Senate Republicans today revived two controversial education reform ideas hours after it appeared House Democrats had buried them for this session.
Measures to assign schools a letter grade based on various performance metrics and to collect data on student suspensions and expulsions are part of an omnibus bill introduced today by the leader of the Senate education committee.
A hearing on Senate Bill 5901 is set for 3:30 p.m. today in the Senate Ways and Means Committee.
Republican Sen. Steve Litzow of Mercer Island, the prime sponsor, said most of the content is drawn from bills which passed the Senate and died when the House did not pass them before a Wednesday deadline for action on non-budget bills.
“I just wanted to make sure we still have a vehicle to keep these policies alive,” he said today.
For example, Gov. Jay Inslee didn’t like the Senate bill on school grading but is interested in the idea, Litzow said.
“This bill provides a vehicle for the governor, the House and the Senate to get together to make school grading work,” he said, adding he’s not wedded to the details in the bill dropped today.

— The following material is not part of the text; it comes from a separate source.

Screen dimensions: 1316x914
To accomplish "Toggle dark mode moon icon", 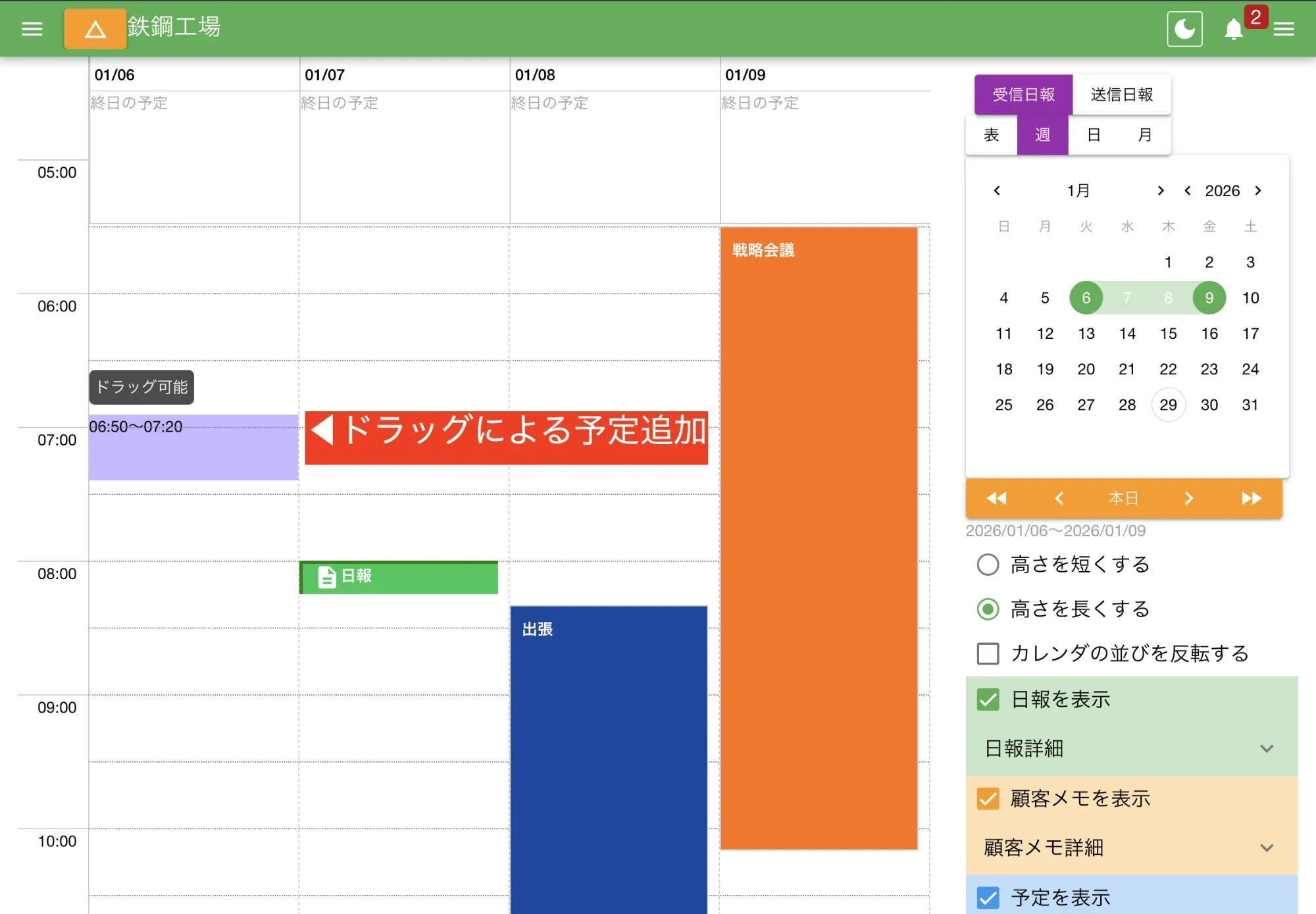I will [1184, 29].
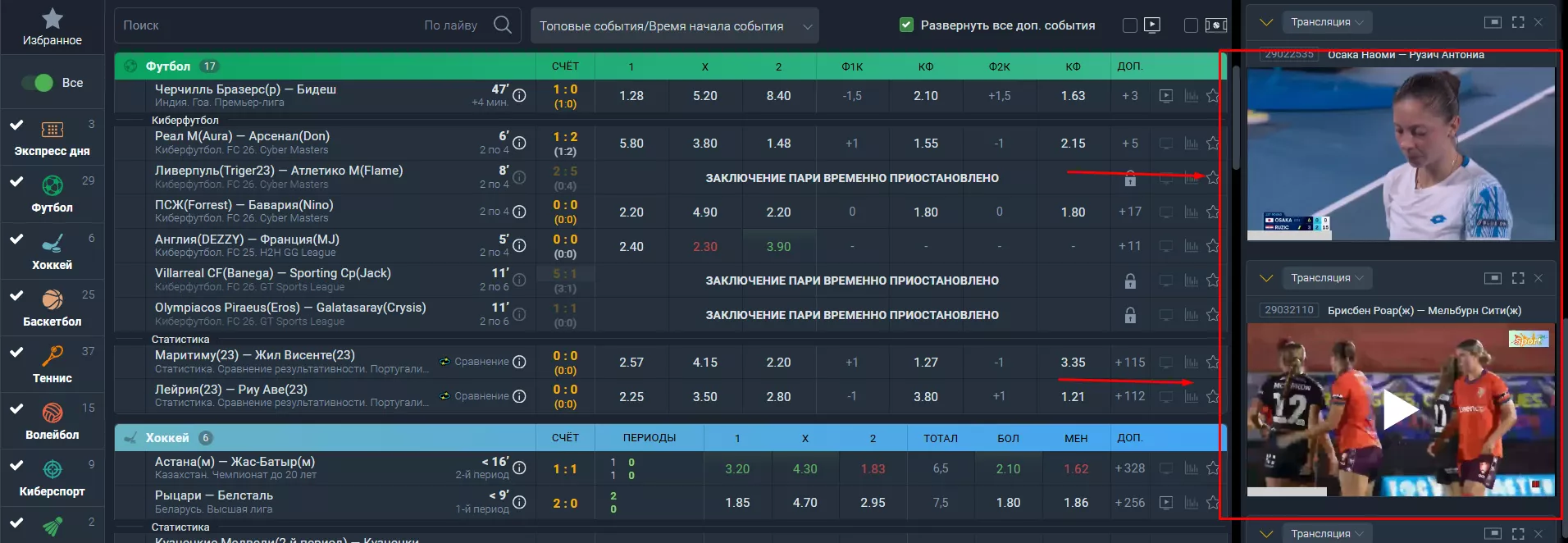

Earlier this month, Inslee appeared to ping-pong between his comments as a candidate supportiing grading schools on an A-F basis and opposition he expressed as governor to the bill pushed by Senate Republicans.
But the governor sent a letter (attached) to members of the House and Senate education committees laying out his criteria for a “fair, transparent and understandable education accountability system that supports schools in their efforts to improve.”
Other elements of Senate Bill 5901 would eliminate the use of open-ended suspensions and collect data on the number of students suspended and kicked out of school. It also erases several state mandates imposed on local school districts and creates a new legislative committee to study salaries of teachers and staff, and local levies.